Vielmehr könne das Vorleben einer anderen Religion zu einer „Rückbesinnung zum eigenen Glauben führen“, erläuterte der Dompfarrer: „Viele Muslime zeigen, wie wichtig Familie ist, wie viel Halt der Glaube schenken kann, wie erfüllend Traditionen wie der Ramadan sein können.“ Zudem habe Papst Franziskus kraft seiner Persönlichkeit und seines Wirkens eine Anziehungskraft, die sich natürlich auch auf die Kirche auswirke.

Toni Faber

APA/Herbert Neubauer

Toni Faber, Dompfarrer der Domkirche St. Stephan in Wien

Am Dienstag war die aktuelle Kirchenstatistik bekanntgegebenen worden. Für 2016 meldete die Erzdiözese Wien 1,210.828 Katholiken (2015: 1,223.131). 15.149 Personen traten aus der Kirche aus (2015: 16.103). Zugleich konnten bislang 1.226 Neu-und Wiedereintritte verzeichnet werden (2015: 1.182). 140 Personen widerriefen ihren Austritt (2015: 170).

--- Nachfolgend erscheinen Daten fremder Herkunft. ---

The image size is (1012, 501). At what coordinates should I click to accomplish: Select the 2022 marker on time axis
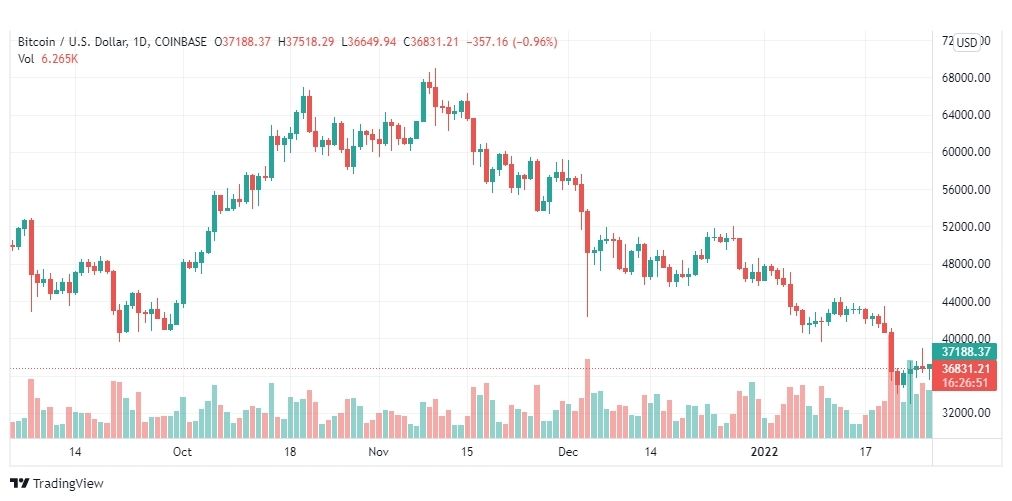click(x=765, y=451)
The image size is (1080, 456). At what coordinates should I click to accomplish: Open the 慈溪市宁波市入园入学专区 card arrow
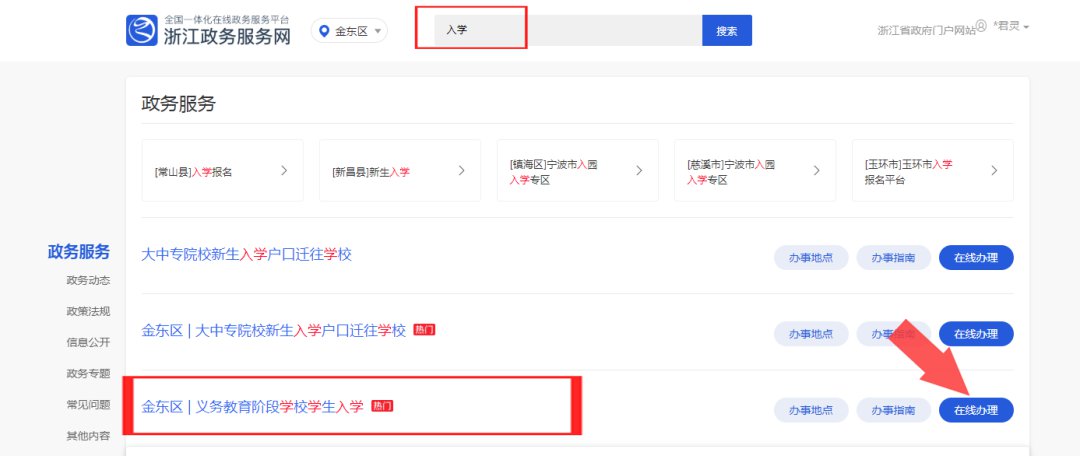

Diskussion: „Comeback nach dem Austritt“

Faber nahm Dienstagabend zusammen mit der Pastoraltheologin Regina Polak und dem Franziskaner Benno Mikocki auch an einer Podiumsdiskussion mit dem Thema „Comeback nach dem Austritt“ teil. Sie waren sich einig, dass bei Ausgetretenen, die in die Kirche zurückkehren, der Wunsch nach spiritueller Verankerung und Gemeinschaft im Vordergrund steht.

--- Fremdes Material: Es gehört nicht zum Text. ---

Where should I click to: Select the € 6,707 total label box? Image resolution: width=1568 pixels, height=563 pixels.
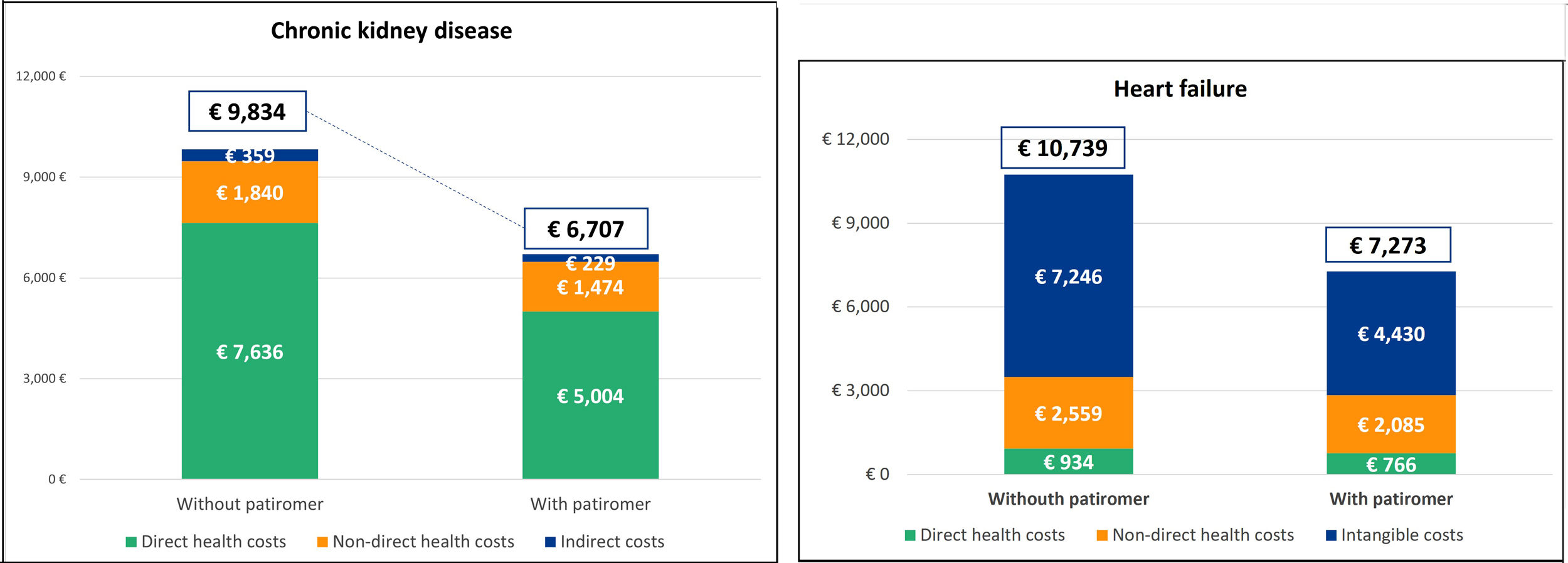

Die Kirche müsse „keine Angst haben, dass sie verschwindet“, konstatierte der Wiener Dompfarrer Anton Faber, der für einen differenzierten Blick auf Ausgetretene plädierte. Die allermeisten von ihnen seien weiterhin gläubig, nur ein ganz kleiner Teil sei explizit atheistisch. Die Kirche sei von daher gefordert, auf diese Menschen zuzugehen und sie willkommen zu heißen, wie es Papst Franziskus selbst vorlebe.

„Wiedereintritte haben Vorrang und die Gelegenheit dafür ist großartig“, betonte der Seelsorger, der im vergangenen Jahr 100 ausgetreten Katholiken wieder in die Dompfarre aufnehmen konnte.

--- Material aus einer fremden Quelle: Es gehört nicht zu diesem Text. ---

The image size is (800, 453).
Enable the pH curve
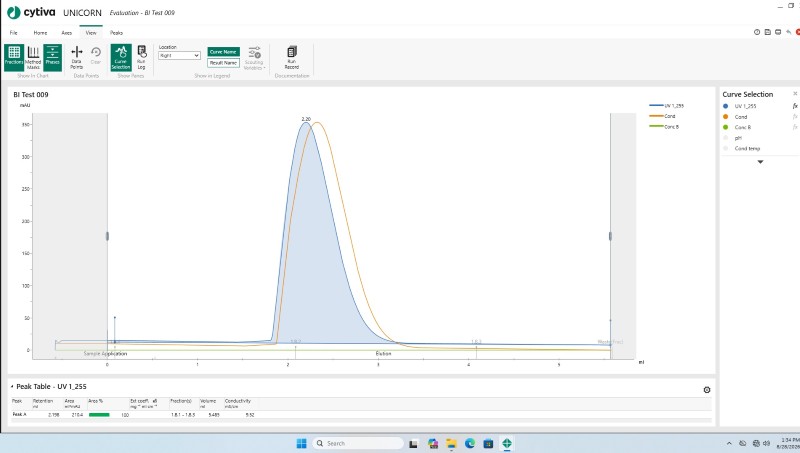click(x=726, y=138)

„Ausgetretene sind Kirchensympathisanten“

„Ausgetretene sind Kirchensympathisanten“, dies könne er nach 25-jähriger Erfahrung im intensiven Umgang mit Wiedereintretenden sagen, so Faber. Es gelte im Umgang mit latent Eintrittswilligen auf die je individuelle Situation menschlich einzugehen. Oft spielten dabei persönliche Krisen eine Rolle. Bei vielen anderen sei es der an einen Ausgetretenen herangetragenen Wunsch, als Tauf- oder Firmpate zu fungieren. Nicht selten würden diese Menschen gleichzeitig dabei die Erfahrung machen, „dass Gott sie dazu berufen hat“.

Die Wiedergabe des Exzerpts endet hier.